Do You Have to Say “I am a Sex Addict” Forever?

Sex addicts, like alcoholics in AA, typically identify themselves as: “I’m so-and-so, and I’m a sex addict.”  Some will say “I’m a recovering sex addict.”  As with the traditional model of alcoholism, they see their problem as chronic: manageable but incurable, like some physical diseases.

I have lately come to believe that sex addicts can recover.  I think there comes a point when they can say “I’m a recovered sex addict.”

Recovering begins with getting sexually abstinent

The 12-step model which originated with Alcoholics Anonymous became the basis for the other fifty-odd 12-step programs that came later.

As with other addictions, sex addiction recovery requires that addicts “kick” the habit first. For SAA members, each person defines their problematic, addictive sexual behaviors.  These are sexual behaviors that are compulsive, go against the person’s values, are dangerous, or cause serious problems.

For one person abstinence may be refraining from exposing himself to women in movie theatres and on buses.  For another it may mean abstaining from extramarital affairs and internet pornography.  Each person decides a set of behaviors they need to avoid and then counts as days of “abstinence” consecutive days of avoiding those behaviors.

These “bottom line” or “inner circle” behaviors as they are called are usually decided on by the addict in collaboration with the therapist or sponsor.  As recovery progresses the addict may add behaviors to the inner circle or take other behaviors out.

Why abstinence is essential in starting addiction recovery

In addition, sex and porn addicts are usually expected to have an initial period of several months of total abstinence from all sex including masturbation and sex with a spouse.  This is because for the sex addict, sex is literally a drug.  It is necessary for the sex addict to go through withdrawal in order to allow his brain chemistry to stabilize and his head to begin to be clear of the delusional preoccupation with the drug or behavior.
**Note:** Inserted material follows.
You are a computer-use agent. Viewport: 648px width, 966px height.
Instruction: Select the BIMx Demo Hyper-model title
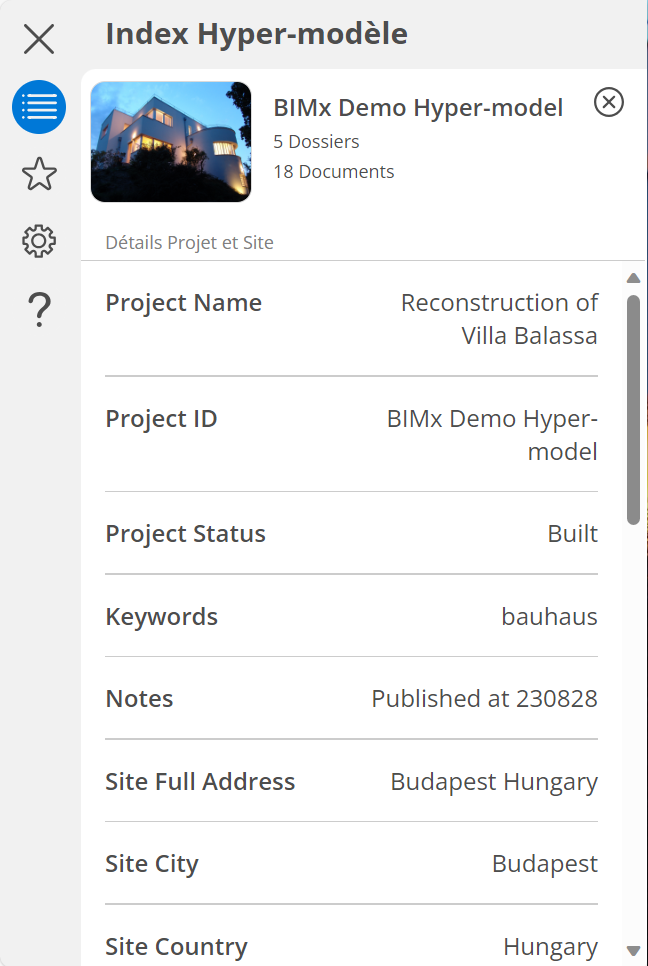click(x=418, y=108)
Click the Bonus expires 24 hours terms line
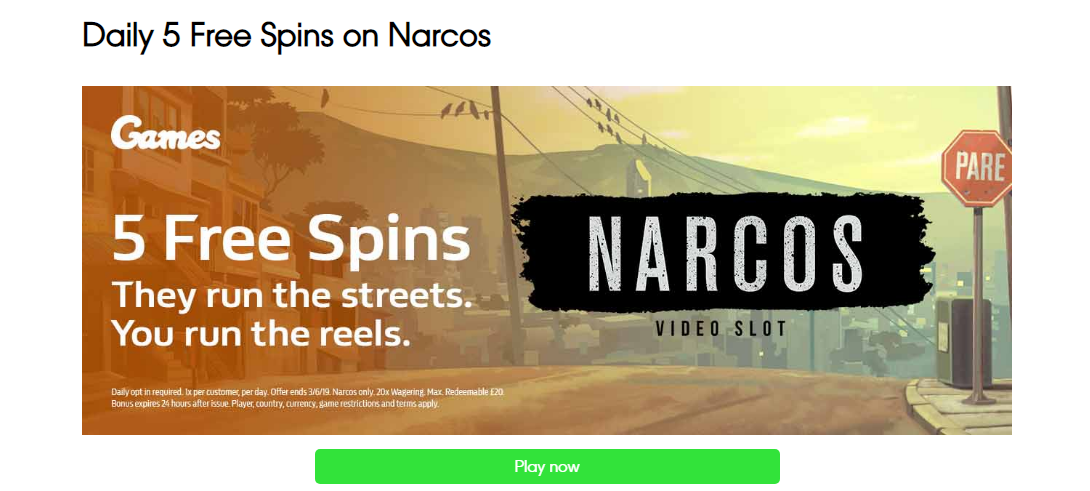This screenshot has height=491, width=1090. coord(275,403)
As a therapist, I can tell you that I would find it impossible to treat someone’s psychological problems if they were using drugs.  This is equally true with sex addicts.  A person’s drug of choice is bound to be stronger and more effective in the short run than anything I can offer in the way of relief.  Before I can do therapy I must get the client to address this and other “therapy interfering behaviors” as they are called.
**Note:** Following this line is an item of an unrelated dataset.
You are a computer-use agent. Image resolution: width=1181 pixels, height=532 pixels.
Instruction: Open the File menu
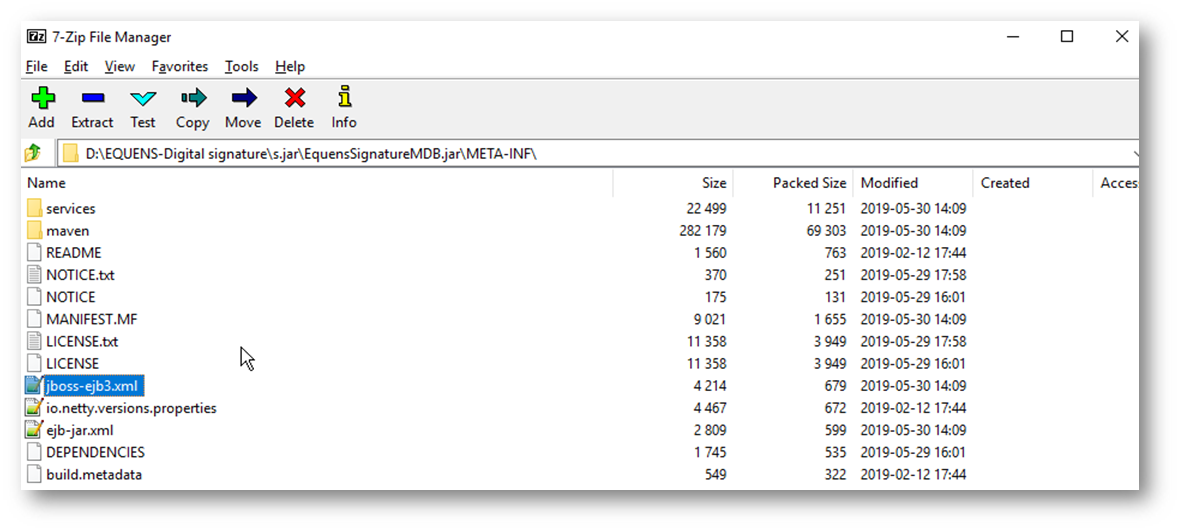tap(37, 66)
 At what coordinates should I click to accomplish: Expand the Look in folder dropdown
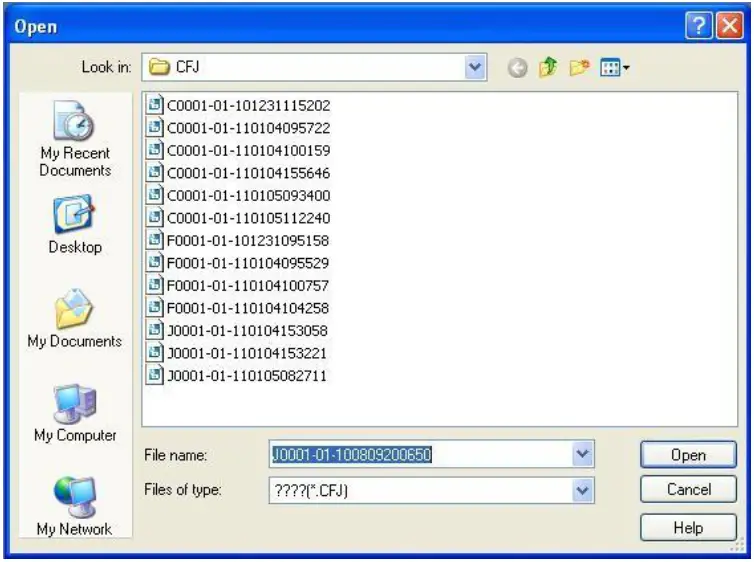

What comes after abstinence?

Sex addiction treatment, like the 12-step program model, is designed to go beyond quitting a drug or behavioral addiction.  This is because abstinence alone will not make you stay sober. 

In order for recovery to be lasting, the addict must delve into their life history and arrive at an in depth understanding of the ways they are damaged and how that damage has led to their addiction.  In working through what is usually some kind of early relational trauma, the addict no longer needs to let old fears and insecurities direct his or her behavior.  The addict can then become, as recovering people say, “comfortable in their own skin.”
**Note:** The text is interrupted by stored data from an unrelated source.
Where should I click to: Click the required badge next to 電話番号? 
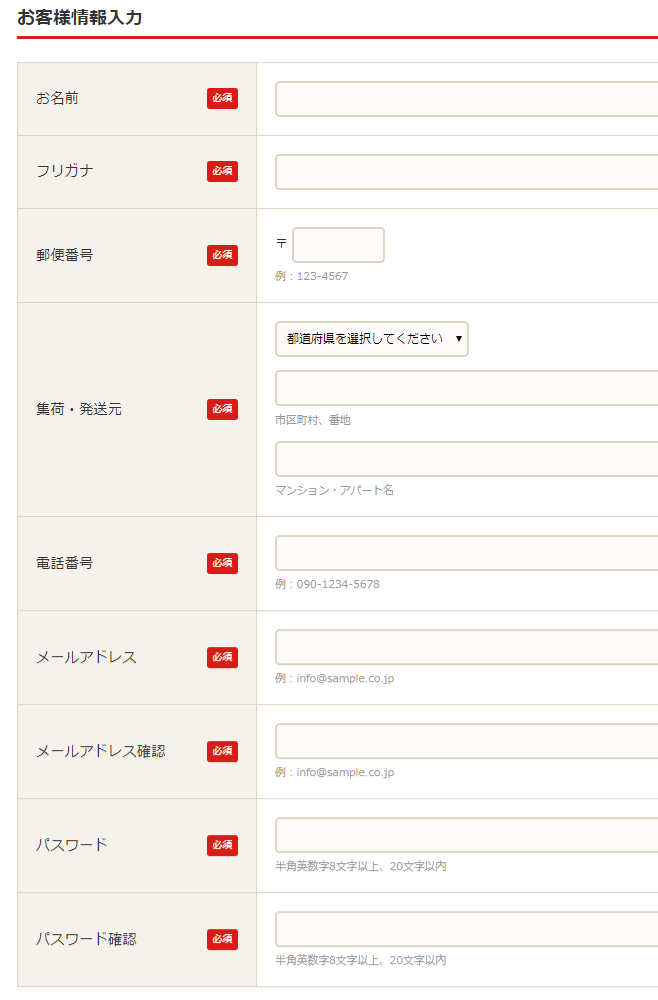(222, 563)
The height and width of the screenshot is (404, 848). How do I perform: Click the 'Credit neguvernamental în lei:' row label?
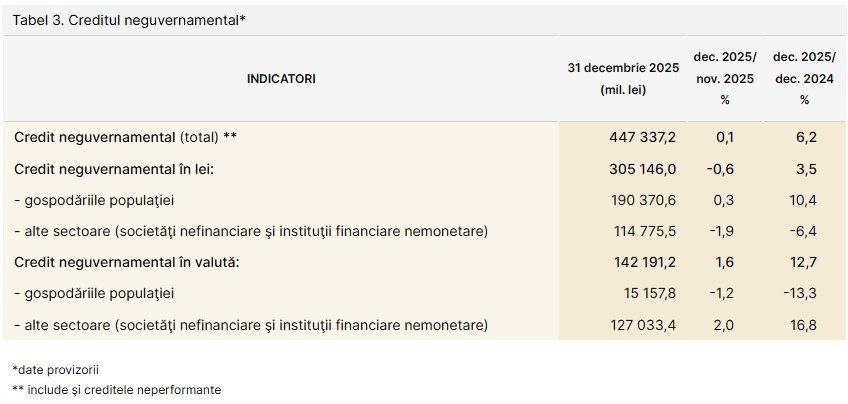[114, 169]
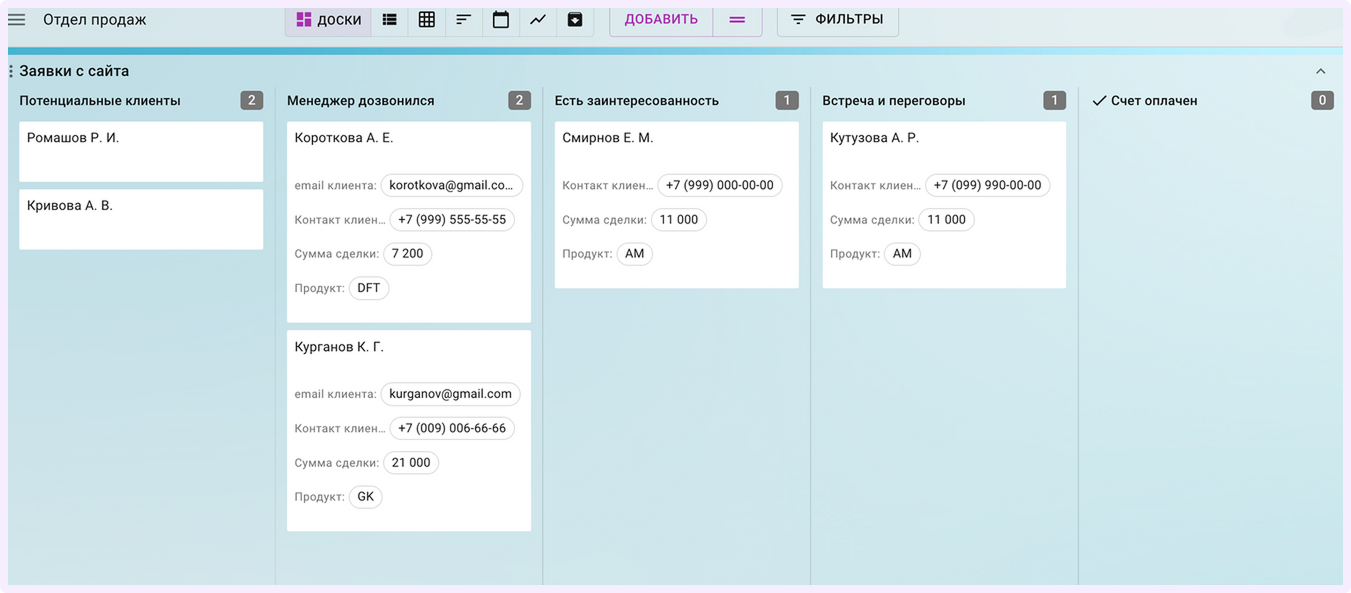Switch to list view icon

389,20
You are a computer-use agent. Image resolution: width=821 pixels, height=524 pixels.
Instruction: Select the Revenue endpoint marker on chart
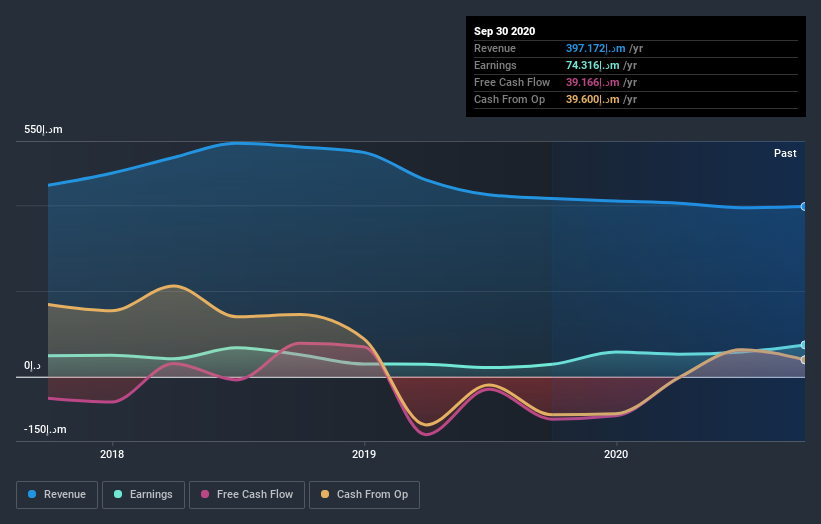803,207
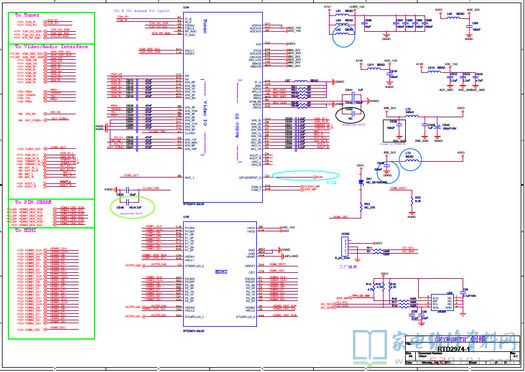The width and height of the screenshot is (525, 372).
Task: Click the RTD2974-1 title in title block
Action: [453, 350]
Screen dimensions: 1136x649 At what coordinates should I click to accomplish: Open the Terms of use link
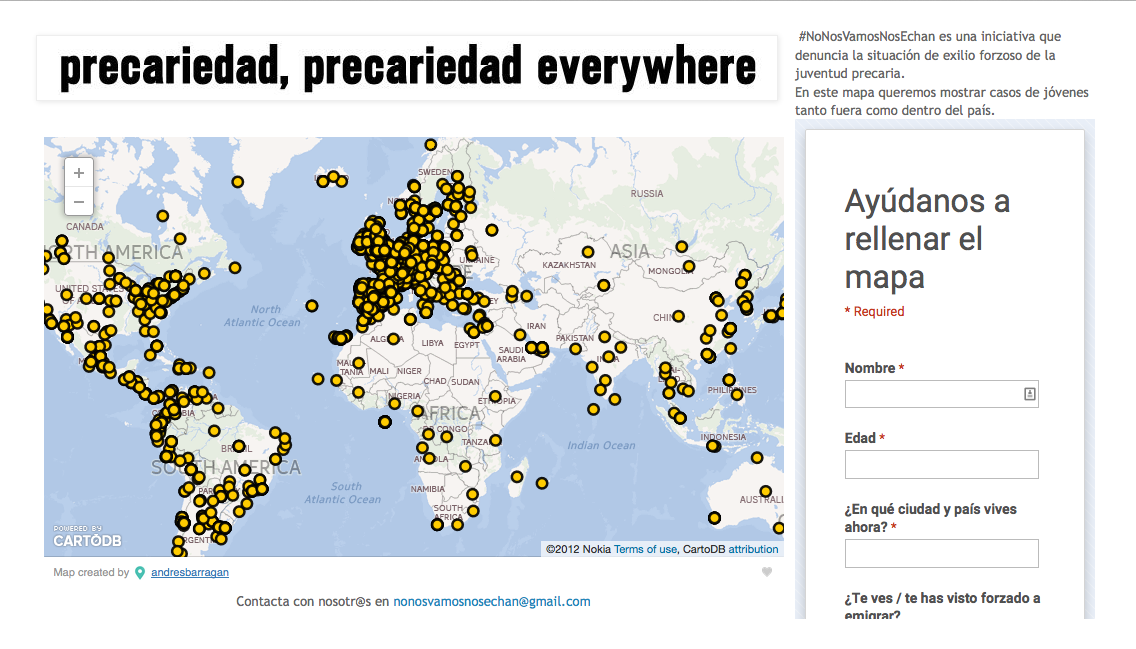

Without this deeper level of psychological change, most addicts cannot stay away from some form of addictive behavior.  They may manage a period of abstinence for months and even years, but their adjustment to life is fragile and unsatisfactory and they eventually get into trouble again.

The fruits of a fuller recovery

Recovery begins and ends with connection.  In the beginning addicts are in hiding, leading a double life of deception and shame.  The initial commitment to get into recovery involves a decision to connect with a group or person such as a 12-step program group or a therapist.  This is an initial act of faith based on little more than being fed up with the way things are.  This is a big step in itself, since believing in and connecting with anyone is often a stretch for an addict.

But what begins as a connection with a person or an SAA meeting grows into a deeper and wider connection; a connection with one’s own innermost self, with one’s significant other, with community, with meaningful work and with humanity.  The addict “grows up” to become a fully functioning adult who lives in contentment and integrity.

Feeling peaceful and alive, feeling secure and happy, helping others, these are worth the effort.  But I believe that in gaining this, the addict can be confident that he or she has truly changed.  They are not the same person and thus I believe they can say “I used to be a sex addict; now I’m a recovered sex addict.”